— TO BE DONE —
Repeat the lines starting with the one that contains "Viewport: 619px width, 436px height." and going on through the one that contains "point(41,268)", with no changes.
──────── PROVIDED ENTRIES ────────
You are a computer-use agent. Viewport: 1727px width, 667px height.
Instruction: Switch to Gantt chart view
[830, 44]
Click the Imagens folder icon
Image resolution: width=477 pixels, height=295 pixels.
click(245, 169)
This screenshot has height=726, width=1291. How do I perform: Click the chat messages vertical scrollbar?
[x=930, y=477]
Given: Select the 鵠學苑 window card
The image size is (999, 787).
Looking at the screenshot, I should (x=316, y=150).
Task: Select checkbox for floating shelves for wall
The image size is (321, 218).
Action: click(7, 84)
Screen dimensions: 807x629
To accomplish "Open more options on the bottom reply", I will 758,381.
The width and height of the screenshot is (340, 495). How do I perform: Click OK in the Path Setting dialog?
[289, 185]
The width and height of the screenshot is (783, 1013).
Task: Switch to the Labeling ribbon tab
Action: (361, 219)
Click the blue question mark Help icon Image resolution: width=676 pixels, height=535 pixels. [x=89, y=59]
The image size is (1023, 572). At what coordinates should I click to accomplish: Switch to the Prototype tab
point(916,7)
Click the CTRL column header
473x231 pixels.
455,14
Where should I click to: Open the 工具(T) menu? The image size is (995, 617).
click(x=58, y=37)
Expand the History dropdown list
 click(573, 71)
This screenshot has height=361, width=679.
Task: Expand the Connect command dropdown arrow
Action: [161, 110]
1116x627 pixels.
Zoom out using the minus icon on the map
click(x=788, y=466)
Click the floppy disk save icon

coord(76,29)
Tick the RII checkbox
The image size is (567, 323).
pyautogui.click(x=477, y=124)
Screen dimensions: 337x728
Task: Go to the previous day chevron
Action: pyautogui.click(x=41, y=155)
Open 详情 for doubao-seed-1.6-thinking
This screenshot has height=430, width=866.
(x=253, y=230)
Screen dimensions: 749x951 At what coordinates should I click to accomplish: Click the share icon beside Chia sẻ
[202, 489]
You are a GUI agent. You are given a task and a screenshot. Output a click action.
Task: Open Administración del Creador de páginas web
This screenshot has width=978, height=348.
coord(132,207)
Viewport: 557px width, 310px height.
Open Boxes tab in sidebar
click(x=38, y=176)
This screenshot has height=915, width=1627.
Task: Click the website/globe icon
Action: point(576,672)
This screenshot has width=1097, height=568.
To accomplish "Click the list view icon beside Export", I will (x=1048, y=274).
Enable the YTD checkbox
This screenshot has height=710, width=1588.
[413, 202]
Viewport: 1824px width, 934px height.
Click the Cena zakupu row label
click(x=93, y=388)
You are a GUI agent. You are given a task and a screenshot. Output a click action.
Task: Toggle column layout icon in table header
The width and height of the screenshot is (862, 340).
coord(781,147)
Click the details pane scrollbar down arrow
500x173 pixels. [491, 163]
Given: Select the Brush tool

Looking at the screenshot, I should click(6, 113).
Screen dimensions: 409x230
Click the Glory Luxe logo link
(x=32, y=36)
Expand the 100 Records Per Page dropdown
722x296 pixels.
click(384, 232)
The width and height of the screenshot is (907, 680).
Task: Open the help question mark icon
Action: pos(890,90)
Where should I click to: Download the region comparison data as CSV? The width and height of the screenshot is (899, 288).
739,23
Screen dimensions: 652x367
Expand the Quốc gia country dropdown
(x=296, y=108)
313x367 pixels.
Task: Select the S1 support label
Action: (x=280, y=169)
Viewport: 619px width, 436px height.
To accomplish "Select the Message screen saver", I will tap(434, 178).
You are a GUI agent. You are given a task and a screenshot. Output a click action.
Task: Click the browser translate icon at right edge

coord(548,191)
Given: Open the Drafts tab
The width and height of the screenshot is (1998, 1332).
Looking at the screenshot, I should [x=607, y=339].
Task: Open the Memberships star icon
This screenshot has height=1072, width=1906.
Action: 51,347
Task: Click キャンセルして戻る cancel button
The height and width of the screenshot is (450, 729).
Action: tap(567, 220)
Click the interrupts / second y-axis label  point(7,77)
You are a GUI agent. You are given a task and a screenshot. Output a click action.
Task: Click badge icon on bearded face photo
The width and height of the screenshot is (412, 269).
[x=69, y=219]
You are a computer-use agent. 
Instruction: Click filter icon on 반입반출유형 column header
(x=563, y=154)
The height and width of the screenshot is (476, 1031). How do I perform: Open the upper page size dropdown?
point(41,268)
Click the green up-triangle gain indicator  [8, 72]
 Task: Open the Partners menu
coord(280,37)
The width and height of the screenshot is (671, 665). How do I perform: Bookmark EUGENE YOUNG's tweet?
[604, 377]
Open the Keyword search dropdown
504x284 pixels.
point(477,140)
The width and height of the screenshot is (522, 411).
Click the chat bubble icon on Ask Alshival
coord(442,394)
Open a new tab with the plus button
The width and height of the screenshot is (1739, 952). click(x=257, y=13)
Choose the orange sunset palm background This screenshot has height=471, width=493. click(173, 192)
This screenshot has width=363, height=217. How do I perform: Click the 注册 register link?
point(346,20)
────────
— SOLUTION —
Viewport: 619px width, 436px height.
To accomplish "Select the Message screen saver", I will tap(434, 178).
You are a GUI agent. You are given a task and a screenshot. Output a click action.
Task: Click the browser translate icon at right edge

coord(548,191)
Given: Open the Drafts tab
The width and height of the screenshot is (1998, 1332).
Looking at the screenshot, I should [x=607, y=339].
Task: Open the Memberships star icon
This screenshot has height=1072, width=1906.
Action: 51,347
Task: Click キャンセルして戻る cancel button
The height and width of the screenshot is (450, 729).
Action: tap(567, 220)
Click the interrupts / second y-axis label  point(7,77)
You are a GUI agent. You are given a task and a screenshot. Output a click action.
Task: Click badge icon on bearded face photo
The width and height of the screenshot is (412, 269).
[x=69, y=219]
You are a computer-use agent. 
Instruction: Click filter icon on 반입반출유형 column header
(x=563, y=154)
The height and width of the screenshot is (476, 1031). How do I perform: Open the upper page size dropdown?
point(41,268)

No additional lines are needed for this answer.